Maintenant, Madame, permettez-moi d'abandonner le rôle de pamphlétaire pour celui de conseiller. Si vous avez bien lu ce qui précède, vous penserez, je l'espère, que je suis de votre bord. Certes, je suis expert en vins, et à ce titre je suis chargé de la vente de vins qui ont été déjà vendus. Certes, je donne des cotations, et je permets aux vendeurs des plus-value sur les vins qu'ils vous ont achetés. Mais je respecte ceux qui produisent ( depuis des années, je mets en valeur dans mes catalogues les vins du Layon et de Savennières, des vins que j'aime, et dont les acheteurs ne sont pas friands). En effet, mon marché est un tout petit marché. Des négociants, et des amateurs qui essayent d'acquérir quelques bouteilles que vous ne pouvez pas leur vendre, faute de disponibilités. C'est à votre honneur de respecter les accords anciens avec des particuliers. C'est à votre honneur de servir en premier la grande restauration. Mais l'argent, dont nous connaisssons vous comme moi la valeur et l'usage, n'est pas destiné qu'aux intermédiaires entre le propriétaire et le consommateur.

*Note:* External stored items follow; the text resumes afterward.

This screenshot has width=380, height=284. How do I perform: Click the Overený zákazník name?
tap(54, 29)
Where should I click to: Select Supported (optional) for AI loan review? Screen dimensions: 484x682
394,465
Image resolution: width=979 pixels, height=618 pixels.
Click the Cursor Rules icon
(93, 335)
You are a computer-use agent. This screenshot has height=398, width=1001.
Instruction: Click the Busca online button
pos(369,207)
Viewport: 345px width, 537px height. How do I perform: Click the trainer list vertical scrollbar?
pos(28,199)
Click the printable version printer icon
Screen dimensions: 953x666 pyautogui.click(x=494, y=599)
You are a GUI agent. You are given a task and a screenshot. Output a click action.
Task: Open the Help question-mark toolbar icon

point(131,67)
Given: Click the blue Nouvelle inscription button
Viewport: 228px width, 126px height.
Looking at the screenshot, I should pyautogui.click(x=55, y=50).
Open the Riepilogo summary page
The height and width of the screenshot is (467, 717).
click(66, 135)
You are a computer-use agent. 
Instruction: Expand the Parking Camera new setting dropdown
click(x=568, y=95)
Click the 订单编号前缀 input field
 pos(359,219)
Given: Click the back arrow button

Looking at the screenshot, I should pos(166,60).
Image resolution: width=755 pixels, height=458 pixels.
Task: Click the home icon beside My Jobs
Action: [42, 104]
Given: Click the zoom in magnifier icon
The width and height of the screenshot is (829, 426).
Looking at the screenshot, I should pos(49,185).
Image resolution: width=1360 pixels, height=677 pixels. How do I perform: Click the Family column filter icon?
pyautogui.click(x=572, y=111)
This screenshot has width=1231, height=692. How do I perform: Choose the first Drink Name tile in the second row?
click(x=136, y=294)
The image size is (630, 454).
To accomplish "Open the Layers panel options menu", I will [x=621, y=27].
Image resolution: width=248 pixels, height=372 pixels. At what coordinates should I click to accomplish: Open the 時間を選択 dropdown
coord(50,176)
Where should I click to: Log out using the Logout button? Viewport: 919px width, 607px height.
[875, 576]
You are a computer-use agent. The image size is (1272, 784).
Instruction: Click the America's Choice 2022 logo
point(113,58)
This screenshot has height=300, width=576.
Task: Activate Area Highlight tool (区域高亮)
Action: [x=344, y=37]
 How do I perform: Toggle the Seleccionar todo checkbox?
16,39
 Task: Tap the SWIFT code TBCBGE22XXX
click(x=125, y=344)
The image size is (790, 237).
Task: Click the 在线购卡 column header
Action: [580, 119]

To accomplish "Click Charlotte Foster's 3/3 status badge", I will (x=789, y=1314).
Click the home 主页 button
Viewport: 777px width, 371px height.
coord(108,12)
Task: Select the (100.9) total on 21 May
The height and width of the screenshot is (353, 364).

Alors il m'est venu quelques idées. Et, j'y pense tard tant cela est vieux pour moi, peut-être avez-vous l'impression qu'une vente aux enchères est dégradante; et signifie pour les vins présentés honte et relents de faillite. C'est faux. Le marché de l'art, c'est aux enchères qu'il se passe. Si les vins des Hospices de Beaune se vendent si chers, c'est parce qu'ils se vendent aux enchères. Même, certains vins rares d'Allemagne sont exclusivement vendus aux enchères. Le marché des ventes aux enchères est, de loin, le principal, pour les vins rares et de collection. Il est simple et franc: le dernier enchérisseur est l'acheteur. Et quand nous présentons quelques-une de vos précieuses bouteilles comme "le meilleur de l'appellation", c'est une publicité que vous envieraient bien de vos voisins.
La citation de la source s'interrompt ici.